Her next move took her into the world of left-wing politics, where she met Gottfried Lessing. The chapters describing her work with the Communist groups of Rhodesia are among the most interesting in the book, not because of the politics but because of the group dynamics that could apply to almost any group of impassioned people. She writes about the power struggles within the group, the shifting allegiances and priorities, and the tendency to become insular and suspicious of everyone not on the inside.
One particularly insightful section discusses the language she and her cohorts used, phrases like “capitalist hyenas, social democratic treachery, running dogs of Fascism, lackeys of the ruling class, and so on.” When she and her friends were first introduced to this kind of language, they couldn’t take it seriously:
We could not use it without laughing … We put the phrases between inverted commas, or exchanged glances while demurely mouthing them. Dorothy Schwartz was particularly good at this, pronouncing that such and such a public figure was a lickspittle of the ruling class with infantile left-wing disorders, while her eyes rolled gently, and her voice fell like an Anglican bishop’s reaching the peroration of his sermon. Slowly, but within months, the abusive rhetoric was set aside.
Lessing remarks that when she wrote The Good Terrorist, which used events from this period, she received many letters from readers who were also part of left-wing groups that did not give up on this rhetoric. In fact, they said, ” ‘The language took them over’ and they became ruthless and efficient killing groups.” Lessing reflects on this with thoughts that seem relevant now:
We should be careful of the company we keep—and the language we use. Regimes, whole countries, have been taken over by language spreading like a virus from minds whose substance is hate and envy. When armies are teaching soldiers to kill, the instructors are careful to put hateful epithets into their mouths: easy to kill a degenerate gook or or black monkey. When torturers teach apprentices their trade, they learn from an ugly lexicon. When revolutionary groups plan coups, their opponents are moral defectives. When they burned witches, it was to the accompaniment of a litany of calumny.
Hateful, dehumanizing language can come from people who are otherwise in the right, and once that kind of language takes over, right becomes wrong. It’s something to be careful of in a time when quippy but mean-spirited terms for people who are different from us can go viral and spread far beyond our immediate circles.

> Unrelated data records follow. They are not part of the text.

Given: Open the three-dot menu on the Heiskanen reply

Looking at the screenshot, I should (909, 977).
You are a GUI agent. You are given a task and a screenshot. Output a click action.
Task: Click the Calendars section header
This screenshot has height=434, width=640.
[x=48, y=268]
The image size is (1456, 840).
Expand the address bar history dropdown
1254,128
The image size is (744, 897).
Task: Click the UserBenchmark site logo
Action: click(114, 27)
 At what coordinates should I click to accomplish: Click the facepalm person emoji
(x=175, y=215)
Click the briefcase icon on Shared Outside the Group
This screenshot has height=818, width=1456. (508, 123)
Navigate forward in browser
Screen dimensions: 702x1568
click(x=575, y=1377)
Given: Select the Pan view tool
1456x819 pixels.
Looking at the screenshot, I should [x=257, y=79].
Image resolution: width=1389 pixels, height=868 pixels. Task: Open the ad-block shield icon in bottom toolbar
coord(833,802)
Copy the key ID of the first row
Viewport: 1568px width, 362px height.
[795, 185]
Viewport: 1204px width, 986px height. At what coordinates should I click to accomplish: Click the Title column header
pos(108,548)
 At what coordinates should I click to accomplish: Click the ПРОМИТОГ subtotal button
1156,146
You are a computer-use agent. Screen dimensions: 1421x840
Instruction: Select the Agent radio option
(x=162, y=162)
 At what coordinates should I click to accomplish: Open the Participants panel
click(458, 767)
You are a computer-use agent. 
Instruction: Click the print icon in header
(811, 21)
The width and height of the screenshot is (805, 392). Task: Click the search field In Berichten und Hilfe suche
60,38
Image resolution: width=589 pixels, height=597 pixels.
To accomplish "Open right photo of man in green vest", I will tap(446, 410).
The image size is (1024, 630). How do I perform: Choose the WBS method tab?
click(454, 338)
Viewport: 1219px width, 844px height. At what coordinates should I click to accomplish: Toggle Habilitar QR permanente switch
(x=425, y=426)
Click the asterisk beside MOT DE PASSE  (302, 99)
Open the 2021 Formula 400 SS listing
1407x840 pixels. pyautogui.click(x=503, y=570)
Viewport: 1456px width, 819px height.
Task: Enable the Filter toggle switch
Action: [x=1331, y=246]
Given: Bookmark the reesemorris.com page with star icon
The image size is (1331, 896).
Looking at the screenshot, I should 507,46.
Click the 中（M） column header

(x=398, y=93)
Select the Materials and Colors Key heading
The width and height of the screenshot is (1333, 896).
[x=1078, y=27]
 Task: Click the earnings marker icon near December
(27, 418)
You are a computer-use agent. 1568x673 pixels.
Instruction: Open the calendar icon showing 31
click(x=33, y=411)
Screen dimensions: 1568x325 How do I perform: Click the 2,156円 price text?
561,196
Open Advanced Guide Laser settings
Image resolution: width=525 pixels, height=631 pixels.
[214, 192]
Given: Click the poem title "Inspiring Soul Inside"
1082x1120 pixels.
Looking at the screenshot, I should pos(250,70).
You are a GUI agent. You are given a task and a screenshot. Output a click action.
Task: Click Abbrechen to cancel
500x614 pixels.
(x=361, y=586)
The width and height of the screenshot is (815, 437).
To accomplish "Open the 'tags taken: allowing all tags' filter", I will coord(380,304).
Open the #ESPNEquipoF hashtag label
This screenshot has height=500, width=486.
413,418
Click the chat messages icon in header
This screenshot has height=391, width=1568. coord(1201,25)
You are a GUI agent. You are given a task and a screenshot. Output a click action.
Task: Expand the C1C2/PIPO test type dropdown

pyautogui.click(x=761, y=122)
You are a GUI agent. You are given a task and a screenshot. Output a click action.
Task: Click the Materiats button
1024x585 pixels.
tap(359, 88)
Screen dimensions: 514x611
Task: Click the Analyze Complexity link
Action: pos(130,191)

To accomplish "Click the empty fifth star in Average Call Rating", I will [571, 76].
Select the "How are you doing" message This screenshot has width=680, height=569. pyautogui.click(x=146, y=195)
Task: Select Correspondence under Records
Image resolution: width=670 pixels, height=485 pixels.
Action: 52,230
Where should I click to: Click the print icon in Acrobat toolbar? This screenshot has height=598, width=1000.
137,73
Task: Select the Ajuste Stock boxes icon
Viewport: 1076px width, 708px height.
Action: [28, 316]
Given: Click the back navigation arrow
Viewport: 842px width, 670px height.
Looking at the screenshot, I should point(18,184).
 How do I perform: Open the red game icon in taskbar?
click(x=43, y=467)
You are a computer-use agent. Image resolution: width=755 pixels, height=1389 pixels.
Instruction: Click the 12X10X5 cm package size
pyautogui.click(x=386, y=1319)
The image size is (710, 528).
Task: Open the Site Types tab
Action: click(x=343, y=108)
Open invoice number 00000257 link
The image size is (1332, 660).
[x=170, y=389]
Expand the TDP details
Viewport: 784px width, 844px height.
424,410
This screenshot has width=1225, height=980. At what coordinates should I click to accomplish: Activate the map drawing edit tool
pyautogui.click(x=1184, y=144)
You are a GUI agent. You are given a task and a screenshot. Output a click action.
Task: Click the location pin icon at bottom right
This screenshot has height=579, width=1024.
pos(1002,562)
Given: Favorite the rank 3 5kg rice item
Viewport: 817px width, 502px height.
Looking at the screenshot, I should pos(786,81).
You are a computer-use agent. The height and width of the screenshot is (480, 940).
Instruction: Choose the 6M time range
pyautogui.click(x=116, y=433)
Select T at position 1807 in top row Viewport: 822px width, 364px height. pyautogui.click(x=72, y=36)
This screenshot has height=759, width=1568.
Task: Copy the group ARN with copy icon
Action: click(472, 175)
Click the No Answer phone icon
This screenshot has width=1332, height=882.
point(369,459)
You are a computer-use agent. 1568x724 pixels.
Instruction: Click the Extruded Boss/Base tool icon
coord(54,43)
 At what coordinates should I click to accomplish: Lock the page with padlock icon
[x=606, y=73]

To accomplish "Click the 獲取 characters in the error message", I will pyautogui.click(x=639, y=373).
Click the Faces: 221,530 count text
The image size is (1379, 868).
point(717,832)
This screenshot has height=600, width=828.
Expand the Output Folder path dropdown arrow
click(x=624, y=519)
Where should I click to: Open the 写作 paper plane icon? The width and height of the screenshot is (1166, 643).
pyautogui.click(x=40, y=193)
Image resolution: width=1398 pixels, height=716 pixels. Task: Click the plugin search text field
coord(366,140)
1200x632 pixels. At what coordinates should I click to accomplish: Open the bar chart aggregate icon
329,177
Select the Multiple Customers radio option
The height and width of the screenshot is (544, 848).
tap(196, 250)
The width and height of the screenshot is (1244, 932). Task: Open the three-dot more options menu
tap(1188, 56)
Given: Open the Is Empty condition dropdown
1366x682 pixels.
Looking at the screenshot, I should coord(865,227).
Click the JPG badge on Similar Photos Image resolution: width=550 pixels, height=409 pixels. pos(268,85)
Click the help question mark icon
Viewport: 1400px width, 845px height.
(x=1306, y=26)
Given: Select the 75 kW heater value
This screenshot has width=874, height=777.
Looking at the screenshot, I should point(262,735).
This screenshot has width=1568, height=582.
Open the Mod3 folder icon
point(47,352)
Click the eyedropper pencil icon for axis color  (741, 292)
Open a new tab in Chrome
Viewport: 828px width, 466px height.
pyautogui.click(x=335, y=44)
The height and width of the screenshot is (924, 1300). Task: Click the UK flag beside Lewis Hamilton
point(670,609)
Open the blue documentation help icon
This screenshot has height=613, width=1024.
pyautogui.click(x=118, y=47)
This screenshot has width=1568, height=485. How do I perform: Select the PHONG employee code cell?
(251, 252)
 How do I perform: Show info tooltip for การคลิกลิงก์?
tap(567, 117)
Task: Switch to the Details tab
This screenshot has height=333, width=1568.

Before reading this, I’d only read Lessing’s final novel, Alfred and Emily, which I didn’t like very much. I did, however, like the writing, and the novel’s use of Lessing’s parents’ histories made me curious about Lessing’s life, which is one reason I decided to read this. I wondered if my lack of familiarity with Lessing’s other work would be a problem, and it wasn’t. When the book ends, she’s still in the process of getting her first novel, The Grass Is Singing, published, so she doesn’t spend a lot of time discussing the writing of a bunch of books I don’t know anything about. She mentions her other books when describing people and places that inspired those books, but she doesn’t let the allusion to those works stand in for a full description of those people and places. For me, this book could stand entirely alone as a well-written book by a woman who lived in interesting times. But after reading this, I am interested in reading more of Lessing’s work. If you’ve read Lessing, what would you recommend?